* Prompt
In the article about the Sidney drone photographer below, restate the paragraph beginning "The next step was getting a pilot's license" in fewer words, keeping its main facts.

* Provided passage
»»
SIDNEY — Devin Brautigam, of Sidney, owner of From Above Aerial, has four pictures in three international photography contests.
All of the photos were shot with his drone.
“It was something I started last July,” he said, recently. “I went out and bought a little, cheap drone for my boy (his son, Noah, is 8), and I had a good time flying it. So I talked my wife (Danielle) into buying a commercial one.”
The next step was getting a pilot’s license. Drone-flyers must be licensed if they want to reproduce the photos they shoot with their drones. Brautigam studied hard for two weeks and then went to Dayton to take the written test.
“I got a 96 percent. I was really happy because I’d been really nervous,” he said.
An electrician who works for Area Energy and Electric in Troy, Brautigam began taking pictures around Sidney in his spare time. The drone, which he had purchased from a French firm specializing in aerial photography, had been customized for his use.
It has carbon fiber wings, is about the size of dinner plate and weighs just a quarter of a pound. It runs on a lithium battery.
He went to a popular Face Book page, “You Know You’re from Sidney…,” for inspiration.
“I saw a lot of old pictures. I wanted to try to recreate them with modern technology. My drone has HDR. It shoots in 21 megapixels,” he said. It’s also relatively quiet, a feature Brautigam particularly wanted so he could shoot weddings.
««
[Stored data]
»»
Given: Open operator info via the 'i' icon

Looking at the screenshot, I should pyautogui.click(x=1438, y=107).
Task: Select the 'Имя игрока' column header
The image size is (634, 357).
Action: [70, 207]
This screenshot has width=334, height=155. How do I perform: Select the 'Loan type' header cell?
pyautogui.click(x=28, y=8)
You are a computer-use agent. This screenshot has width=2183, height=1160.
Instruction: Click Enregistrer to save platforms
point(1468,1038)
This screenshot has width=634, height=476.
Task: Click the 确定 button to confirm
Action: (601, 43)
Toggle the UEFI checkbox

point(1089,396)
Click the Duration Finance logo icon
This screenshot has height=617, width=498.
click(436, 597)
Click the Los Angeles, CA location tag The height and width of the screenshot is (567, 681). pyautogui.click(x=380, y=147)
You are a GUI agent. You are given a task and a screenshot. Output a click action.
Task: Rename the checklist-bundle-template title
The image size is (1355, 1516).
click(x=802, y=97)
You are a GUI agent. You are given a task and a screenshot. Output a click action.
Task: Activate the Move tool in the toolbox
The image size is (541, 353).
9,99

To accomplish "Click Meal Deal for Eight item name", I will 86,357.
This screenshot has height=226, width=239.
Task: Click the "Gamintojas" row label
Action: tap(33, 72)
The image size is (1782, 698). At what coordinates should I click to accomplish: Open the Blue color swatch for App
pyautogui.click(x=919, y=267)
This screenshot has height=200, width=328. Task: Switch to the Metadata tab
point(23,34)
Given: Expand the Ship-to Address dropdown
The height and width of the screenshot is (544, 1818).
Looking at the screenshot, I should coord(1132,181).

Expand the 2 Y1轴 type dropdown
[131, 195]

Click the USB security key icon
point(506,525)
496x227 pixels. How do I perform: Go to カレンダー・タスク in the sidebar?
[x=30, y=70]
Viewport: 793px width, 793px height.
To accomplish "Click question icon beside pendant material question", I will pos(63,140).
««
* Solution for this exercise
Next, Brautigam needed a pilot's license, which drone flyers must have to reproduce the photos they take. He studied hard for two weeks, then took the written test in Dayton.